Signed-off-by: Johan Herland <johan@xxxxxxxxxxx>
---
 mktag.c |  148 ++++++++---------------------------
 tag.c   |  266 +++++++++++++++++++++++++++++++++++++++++++++++++++------------
 tag.h   |    4 +-
 3 files changed, 251 insertions(+), 167 deletions(-)

diff --git a/mktag.c b/mktag.c
index 9310111..cde6036 100644
--- a/mktag.c
+++ b/mktag.c
@@ -2,128 +2,42 @@
 #include "tag.h"
 
 /*
- * A signature file has a very simple fixed format: four lines
- * of "object <sha1>" + "type <typename>" + "tag <tagname>" +
+ * Tag object data has the following format: two mandatory lines of
+ * "object <sha1>" + "type <typename>", plus two optional lines of
+ * "tag <tagname>" + "keywords <keywords>", plus a mandatory line of
  * "tagger <committer>", followed by a blank line, a free-form tag
- * message and a signature block that git itself doesn't care about,
- * but that can be verified with gpg or similar.

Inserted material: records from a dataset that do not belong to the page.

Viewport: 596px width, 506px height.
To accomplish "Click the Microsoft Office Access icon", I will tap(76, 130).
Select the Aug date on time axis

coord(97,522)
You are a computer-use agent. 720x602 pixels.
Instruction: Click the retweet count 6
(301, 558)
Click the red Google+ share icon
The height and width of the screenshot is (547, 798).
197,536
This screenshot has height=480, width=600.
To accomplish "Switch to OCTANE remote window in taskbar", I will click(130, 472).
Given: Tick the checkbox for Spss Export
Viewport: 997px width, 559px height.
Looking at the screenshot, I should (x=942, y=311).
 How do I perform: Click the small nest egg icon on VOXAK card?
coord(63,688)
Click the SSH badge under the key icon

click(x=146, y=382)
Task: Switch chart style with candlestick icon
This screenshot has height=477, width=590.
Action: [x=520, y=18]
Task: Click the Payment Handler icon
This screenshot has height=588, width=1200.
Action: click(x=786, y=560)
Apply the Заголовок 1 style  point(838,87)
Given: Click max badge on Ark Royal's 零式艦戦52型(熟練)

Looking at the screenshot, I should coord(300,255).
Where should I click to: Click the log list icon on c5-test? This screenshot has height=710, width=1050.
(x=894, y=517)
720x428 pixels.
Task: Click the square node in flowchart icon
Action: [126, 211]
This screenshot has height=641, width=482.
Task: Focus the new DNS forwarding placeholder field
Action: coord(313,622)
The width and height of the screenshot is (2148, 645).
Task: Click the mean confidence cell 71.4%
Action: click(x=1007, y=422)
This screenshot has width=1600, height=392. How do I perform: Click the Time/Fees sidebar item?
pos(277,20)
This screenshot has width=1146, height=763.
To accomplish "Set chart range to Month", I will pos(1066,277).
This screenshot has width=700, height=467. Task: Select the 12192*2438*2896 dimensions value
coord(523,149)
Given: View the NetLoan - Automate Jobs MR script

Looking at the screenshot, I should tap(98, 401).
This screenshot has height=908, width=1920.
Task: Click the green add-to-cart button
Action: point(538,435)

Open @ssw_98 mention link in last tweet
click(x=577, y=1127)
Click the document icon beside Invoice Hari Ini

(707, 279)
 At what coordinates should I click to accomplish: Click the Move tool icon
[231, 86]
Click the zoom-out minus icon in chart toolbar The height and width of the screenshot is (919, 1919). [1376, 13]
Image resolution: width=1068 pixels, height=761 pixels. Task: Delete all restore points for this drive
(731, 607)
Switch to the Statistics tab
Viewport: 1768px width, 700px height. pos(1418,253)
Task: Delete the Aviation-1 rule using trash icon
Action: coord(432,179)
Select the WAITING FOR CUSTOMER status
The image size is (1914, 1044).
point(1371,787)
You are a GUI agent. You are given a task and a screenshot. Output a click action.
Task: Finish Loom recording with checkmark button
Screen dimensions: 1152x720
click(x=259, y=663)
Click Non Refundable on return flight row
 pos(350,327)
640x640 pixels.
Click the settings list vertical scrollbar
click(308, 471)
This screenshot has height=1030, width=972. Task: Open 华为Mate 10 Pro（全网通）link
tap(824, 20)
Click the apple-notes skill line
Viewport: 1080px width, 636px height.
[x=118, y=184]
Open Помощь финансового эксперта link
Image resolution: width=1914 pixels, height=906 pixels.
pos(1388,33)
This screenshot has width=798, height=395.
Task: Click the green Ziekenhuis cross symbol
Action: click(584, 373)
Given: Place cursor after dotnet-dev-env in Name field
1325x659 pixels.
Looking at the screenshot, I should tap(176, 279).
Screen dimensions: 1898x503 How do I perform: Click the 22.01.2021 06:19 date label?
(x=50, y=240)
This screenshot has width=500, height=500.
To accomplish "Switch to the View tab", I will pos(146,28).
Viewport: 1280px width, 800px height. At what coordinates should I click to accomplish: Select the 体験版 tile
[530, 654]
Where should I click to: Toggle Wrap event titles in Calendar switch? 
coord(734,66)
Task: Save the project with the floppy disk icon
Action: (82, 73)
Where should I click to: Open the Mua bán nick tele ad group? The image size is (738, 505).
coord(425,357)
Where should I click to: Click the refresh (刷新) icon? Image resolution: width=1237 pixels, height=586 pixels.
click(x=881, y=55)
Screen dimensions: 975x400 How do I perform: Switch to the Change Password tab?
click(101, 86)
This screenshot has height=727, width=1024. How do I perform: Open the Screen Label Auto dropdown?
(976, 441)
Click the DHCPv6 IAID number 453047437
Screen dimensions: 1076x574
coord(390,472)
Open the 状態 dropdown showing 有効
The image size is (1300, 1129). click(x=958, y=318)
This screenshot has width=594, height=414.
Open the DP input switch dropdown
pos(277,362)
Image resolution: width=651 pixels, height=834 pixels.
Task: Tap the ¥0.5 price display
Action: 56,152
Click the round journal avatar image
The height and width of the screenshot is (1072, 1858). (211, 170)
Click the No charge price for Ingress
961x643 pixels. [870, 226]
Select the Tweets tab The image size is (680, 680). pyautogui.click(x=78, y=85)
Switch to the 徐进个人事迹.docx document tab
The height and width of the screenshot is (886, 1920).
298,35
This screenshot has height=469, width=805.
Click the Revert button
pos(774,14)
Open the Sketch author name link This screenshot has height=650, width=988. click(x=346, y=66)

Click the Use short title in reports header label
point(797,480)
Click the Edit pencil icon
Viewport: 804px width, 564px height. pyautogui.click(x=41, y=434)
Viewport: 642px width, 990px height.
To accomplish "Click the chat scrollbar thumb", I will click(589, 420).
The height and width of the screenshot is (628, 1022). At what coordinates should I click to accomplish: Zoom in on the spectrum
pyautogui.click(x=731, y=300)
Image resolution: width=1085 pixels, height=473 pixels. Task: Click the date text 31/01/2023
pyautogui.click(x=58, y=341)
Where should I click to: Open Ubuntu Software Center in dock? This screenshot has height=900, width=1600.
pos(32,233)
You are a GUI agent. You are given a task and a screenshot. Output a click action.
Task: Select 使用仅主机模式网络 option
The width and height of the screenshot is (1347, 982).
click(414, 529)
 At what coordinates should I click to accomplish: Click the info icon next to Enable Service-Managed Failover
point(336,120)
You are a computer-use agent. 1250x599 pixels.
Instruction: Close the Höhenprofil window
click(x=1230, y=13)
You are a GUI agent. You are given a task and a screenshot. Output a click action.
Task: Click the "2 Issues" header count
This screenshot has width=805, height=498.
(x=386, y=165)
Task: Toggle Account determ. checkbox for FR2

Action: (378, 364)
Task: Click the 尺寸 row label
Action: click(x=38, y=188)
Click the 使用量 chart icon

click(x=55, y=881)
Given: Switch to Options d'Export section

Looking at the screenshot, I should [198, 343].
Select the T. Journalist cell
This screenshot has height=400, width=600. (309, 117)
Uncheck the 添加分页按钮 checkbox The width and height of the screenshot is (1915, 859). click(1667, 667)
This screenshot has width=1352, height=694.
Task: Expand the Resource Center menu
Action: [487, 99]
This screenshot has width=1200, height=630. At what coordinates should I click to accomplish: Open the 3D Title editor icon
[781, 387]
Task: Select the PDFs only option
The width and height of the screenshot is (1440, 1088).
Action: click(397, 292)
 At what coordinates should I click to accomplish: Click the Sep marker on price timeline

+ * message and an optional signature block that git itself doesn't
+ * care about, but that can be verified with gpg or similar.
  *
- * The first three lines are guaranteed to be at least 63 bytes:
- * "object <sha1>\n" is 48 bytes, "type tag\n" at 9 bytes is the
- * shortest possible type-line, and "tag .\n" at 6 bytes is the
- * shortest single-character-tag line. 
+ * <sha1> represents the object pointed to by this tag, <typename> is
+ * the type of the object pointed to ("tag", "blob", "tree" or "commit"),
+ * <tagname> is the name of this tag object (and must correspond to the
+ * name of the corresponding ref (if any) in '.git/refs/'). <keywords> is
+ * a comma-separated list of keywords associated with this tag object, and
+ * <committer> holds the "name <email>" of the tag creator and timestamp
+ * of when the tag object was created (analogous to "committer" in commit
+ * objects).
  *
- * We also artificially limit the size of the full object to 8kB.
- * Just because I'm a lazy bastard, and if you can't fit a signature
- * in that size, you're doing something wrong.
- */
-
-/* Some random size */
-#define MAXSIZE (8192)
-
-/*
- * We refuse to tag something we can't verify. Just because.
+ * The first two lines are guaranteed to be at least 57 bytes:
+ * "object <sha1>\n" is 48 bytes, and "type tag\n" at 9 bytes is
+ * the shortest possible "type" line. The tagger line is at least
+ * "tagger \n" (8 bytes), and a blank line is also needed (1 byte).
+ * Therefore a tag object _must_ have >= 66 bytes.
+ *
+ * If "tag <tagname>" is omitted, <tagname> defaults to the empty string.
+ * If "keywords <keywords>" is omitted, <keywords> defaults to "tag" if
+ * a <tagname> was given, "note" otherwise.
  */
-static int verify_object(unsigned char *sha1, const char *expected_type)
-{
-	int ret = -1;
-	enum object_type type;
-	unsigned long size;
-	void *buffer = read_sha1_file(sha1, &type, &size);
-
-	if (buffer) {
-		if (type == type_from_string(expected_type))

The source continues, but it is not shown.